Ilan Naiman · Emanuel Baruch Baruch · Oron Anschel · Alon Shoshan · Igor Kviatkovsky · Manoj Aggarwal · Gerard Medioni


Abstract:

In this work, we introduce long-video masked-embedding autoencoders (LV-MAE), a self-supervised learning framework for long video representation.Our approach treats short- and long-span dependencies as two separate tasks.Such decoupling allows for a more intuitive video processing where short-span spatiotemporal primitives are first encoded and are then used to capture long-range dependencies across consecutive video segments.

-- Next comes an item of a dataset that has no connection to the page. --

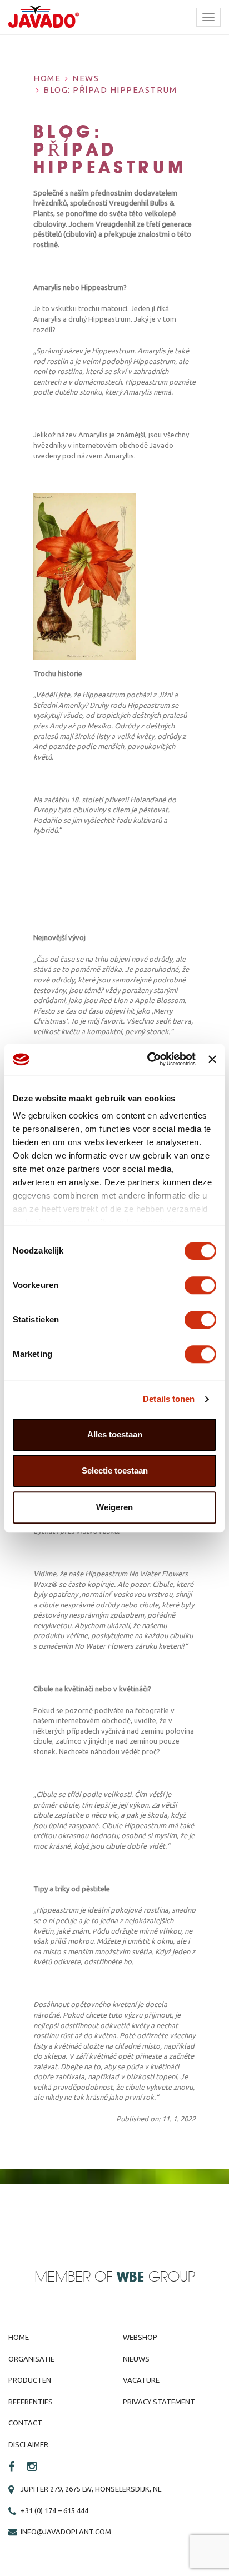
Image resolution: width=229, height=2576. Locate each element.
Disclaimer (28, 2444)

To achieve this, we leverage advanced off-the-shelf multimodal encoders to extract representations from short segments within the long video, followed by pre-training a masked-embedding autoencoder capturing high-level interactions across segments.LV-MAE is highly efficient to train and enables the processing of much longer videos by alleviating the constraint on the number of input frames.Furthermore, unlike existing methods that typically pre-train on short-video datasets, our approach offers self-supervised pre-training using long video samples (e.g., 20+ minutes video clips) at scale.Using LV-MAE representations, we achieve state-of-the-art results on three long-video benchmarks -- LVU, COIN, and Breakfast -- employing only a simple classification head for either attentive or linear probing.Finally, to assess LV-MAE pre-training and visualize its reconstruction quality, we leverage the video-language aligned space of short video representations to monitor LV-MAE through video-text retrieval.Our code will be made available upon publication.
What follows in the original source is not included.